RECORD SET =
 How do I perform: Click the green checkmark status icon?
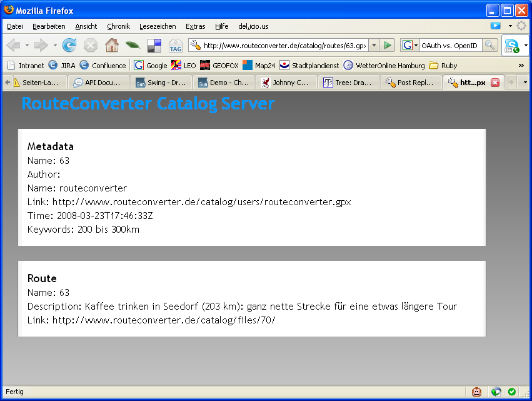point(512,392)
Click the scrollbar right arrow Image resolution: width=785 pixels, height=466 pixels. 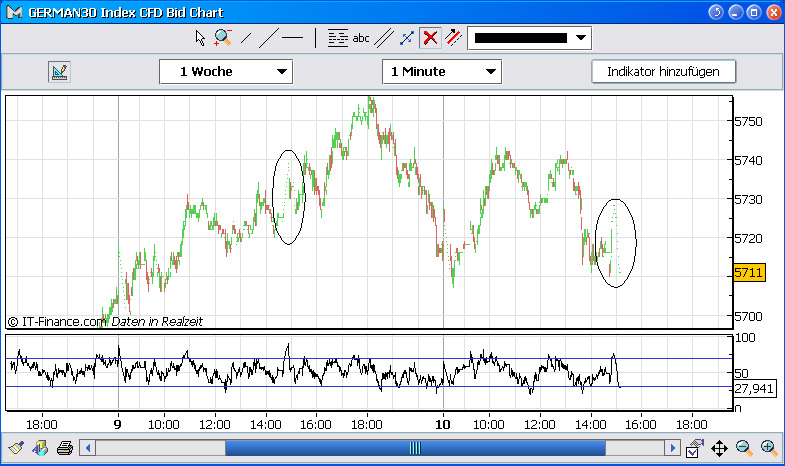(675, 448)
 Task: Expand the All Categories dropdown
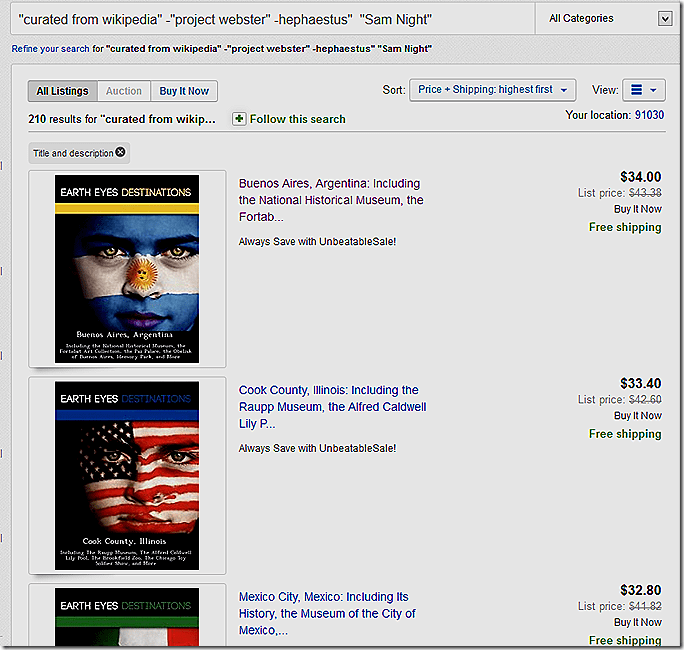pyautogui.click(x=665, y=19)
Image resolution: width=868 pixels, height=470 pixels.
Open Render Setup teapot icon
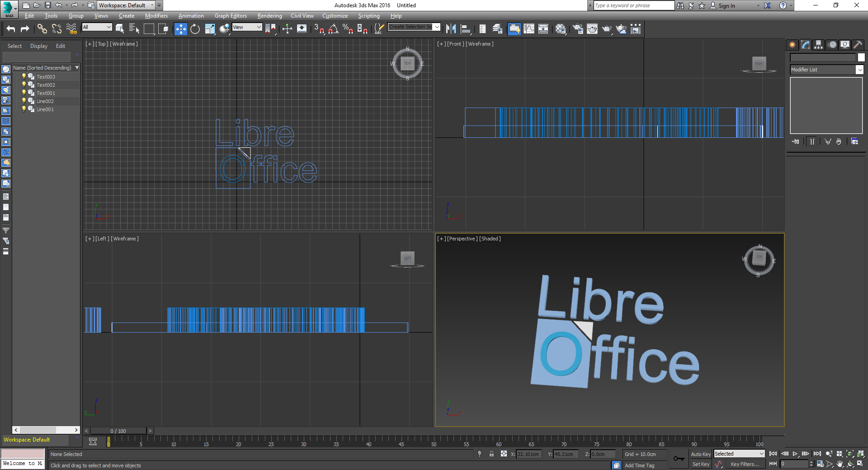[x=578, y=29]
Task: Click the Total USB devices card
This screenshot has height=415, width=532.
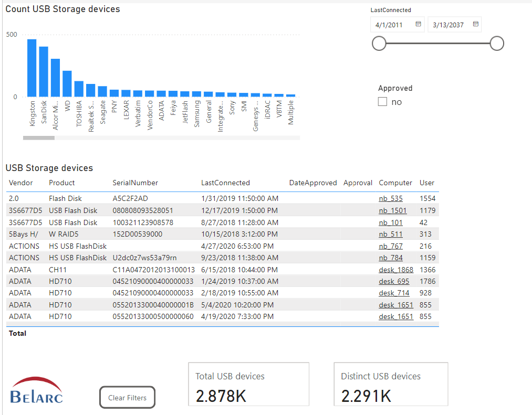Action: pyautogui.click(x=248, y=384)
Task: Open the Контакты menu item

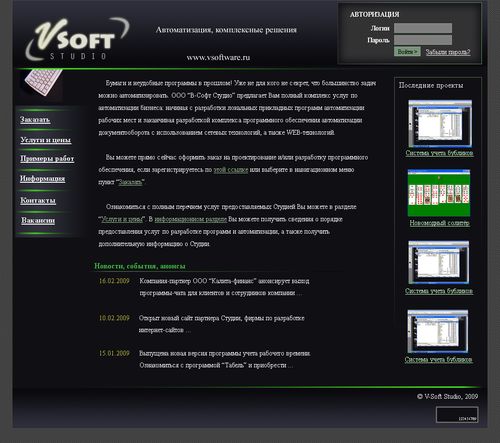Action: point(38,200)
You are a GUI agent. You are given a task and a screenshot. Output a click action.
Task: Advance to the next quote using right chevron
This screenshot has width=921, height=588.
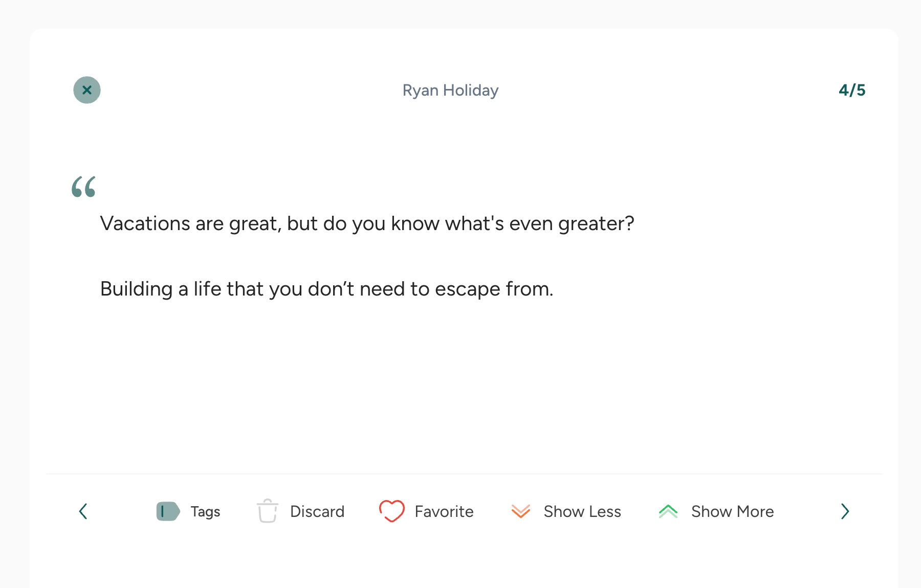click(845, 511)
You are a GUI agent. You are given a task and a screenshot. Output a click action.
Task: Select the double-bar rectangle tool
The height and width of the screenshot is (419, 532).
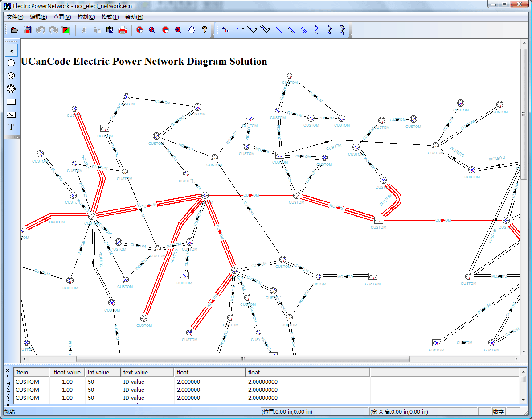click(12, 102)
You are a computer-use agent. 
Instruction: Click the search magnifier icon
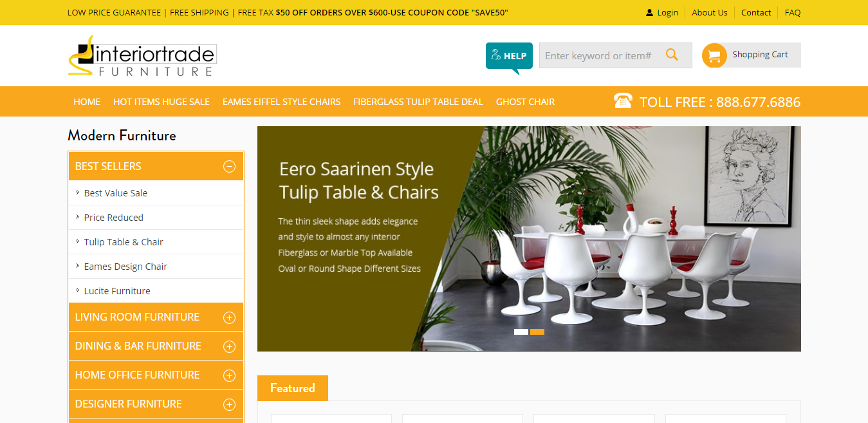pos(672,55)
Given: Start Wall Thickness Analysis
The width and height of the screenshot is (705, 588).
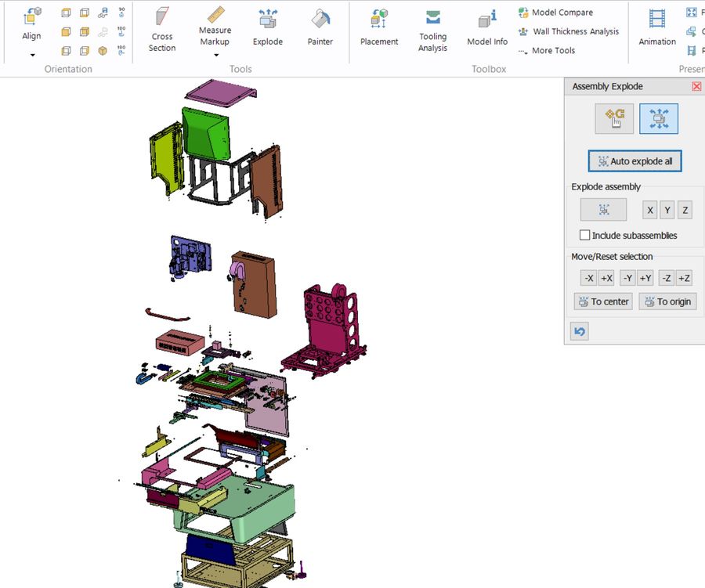Looking at the screenshot, I should tap(569, 31).
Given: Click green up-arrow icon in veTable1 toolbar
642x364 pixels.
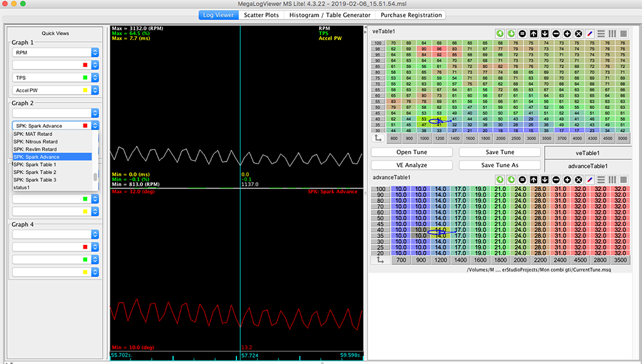Looking at the screenshot, I should coord(500,33).
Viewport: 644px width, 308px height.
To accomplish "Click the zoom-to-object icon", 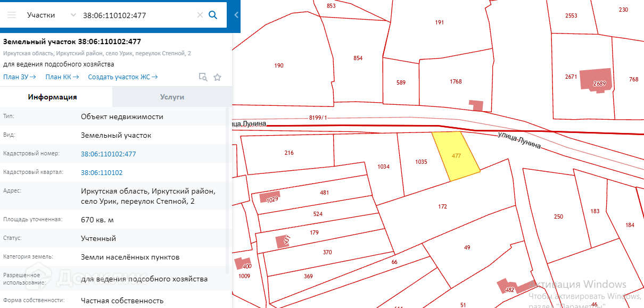I will coord(203,77).
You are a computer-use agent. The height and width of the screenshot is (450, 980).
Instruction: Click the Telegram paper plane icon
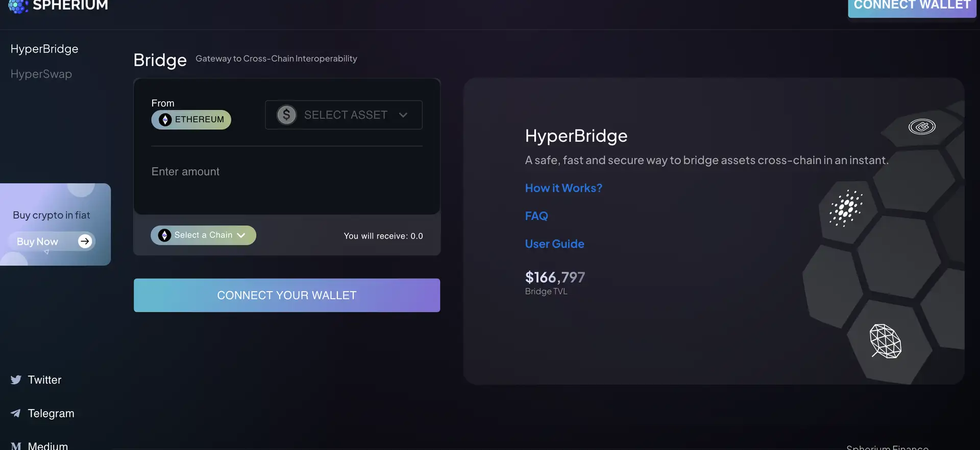(16, 413)
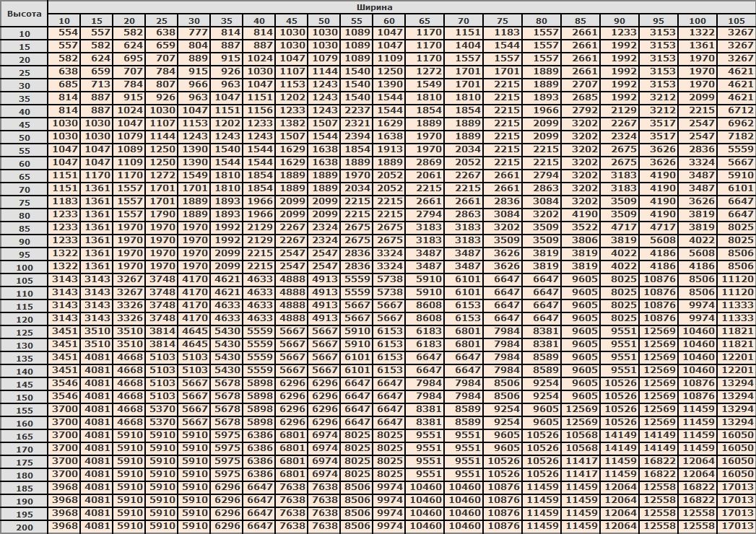Click price at height 165, width 90
The image size is (756, 534).
(x=620, y=436)

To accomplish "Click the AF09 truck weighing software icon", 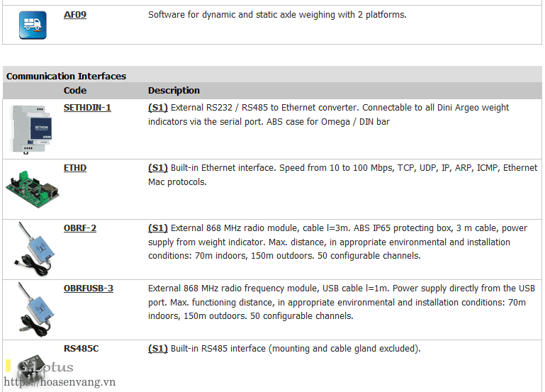I will point(32,25).
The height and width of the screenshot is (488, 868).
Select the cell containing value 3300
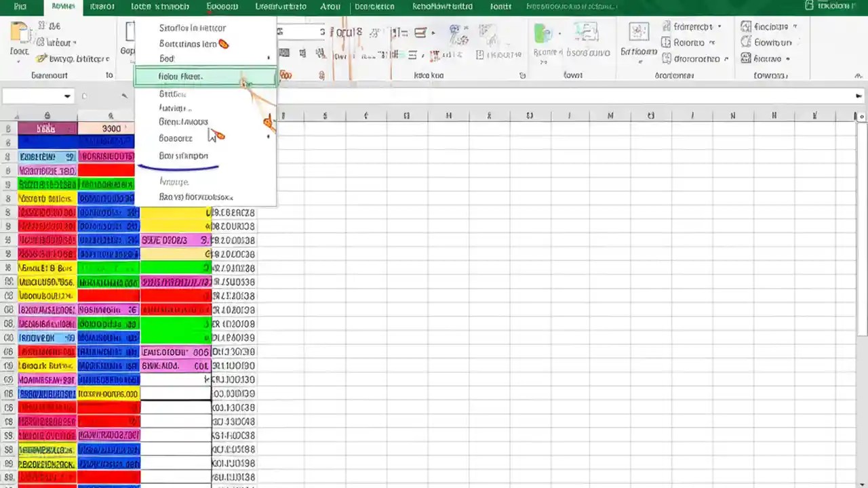[111, 128]
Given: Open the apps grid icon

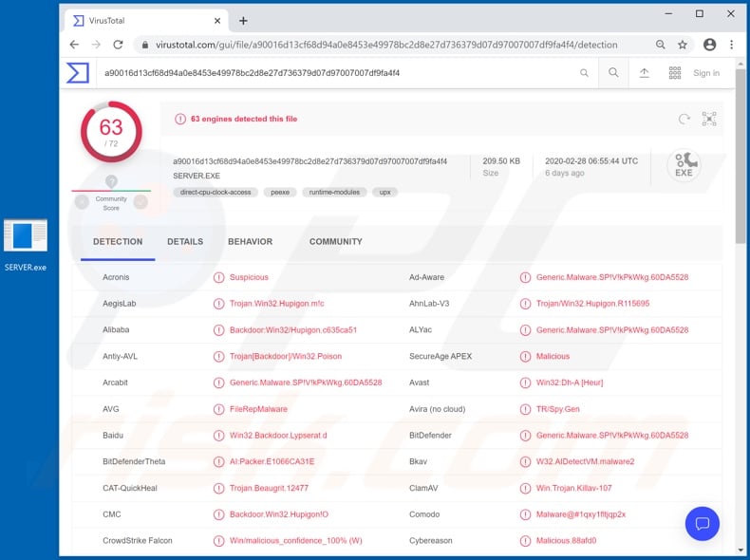Looking at the screenshot, I should tap(675, 73).
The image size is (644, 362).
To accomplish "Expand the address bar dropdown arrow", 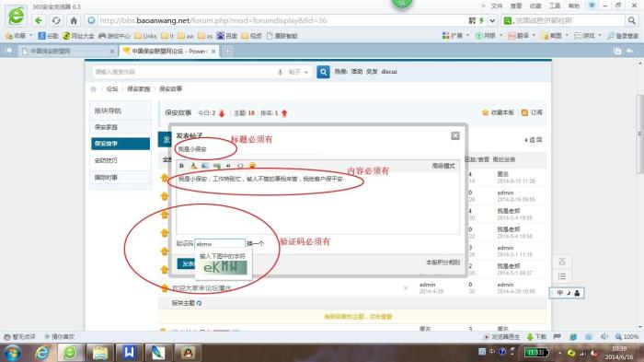I will [x=492, y=20].
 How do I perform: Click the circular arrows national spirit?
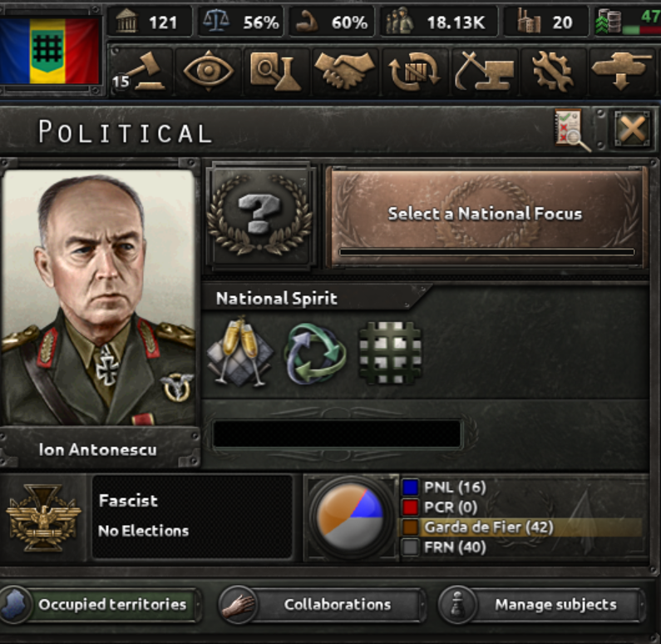(x=315, y=353)
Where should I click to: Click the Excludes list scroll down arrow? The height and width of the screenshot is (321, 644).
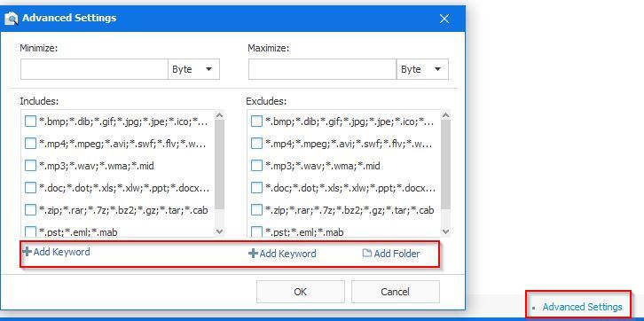coord(445,231)
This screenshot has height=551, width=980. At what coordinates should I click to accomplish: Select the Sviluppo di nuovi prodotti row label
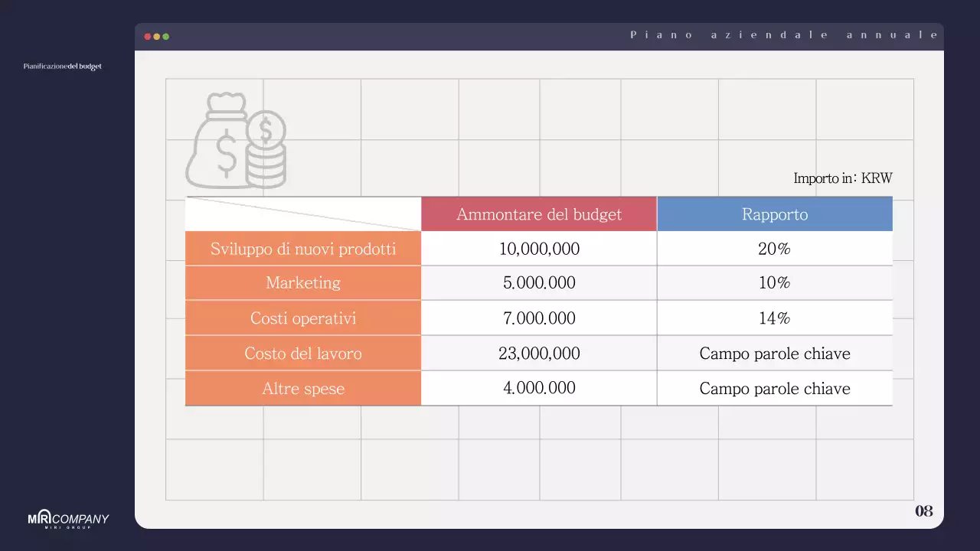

WHAT YOU WILL DO = If a line of the records above holds the word "computer", show it.

RESPONSE BOX =
You are a computer-use agent. 
You are a computer-use agent. The height and width of the screenshot is (450, 980).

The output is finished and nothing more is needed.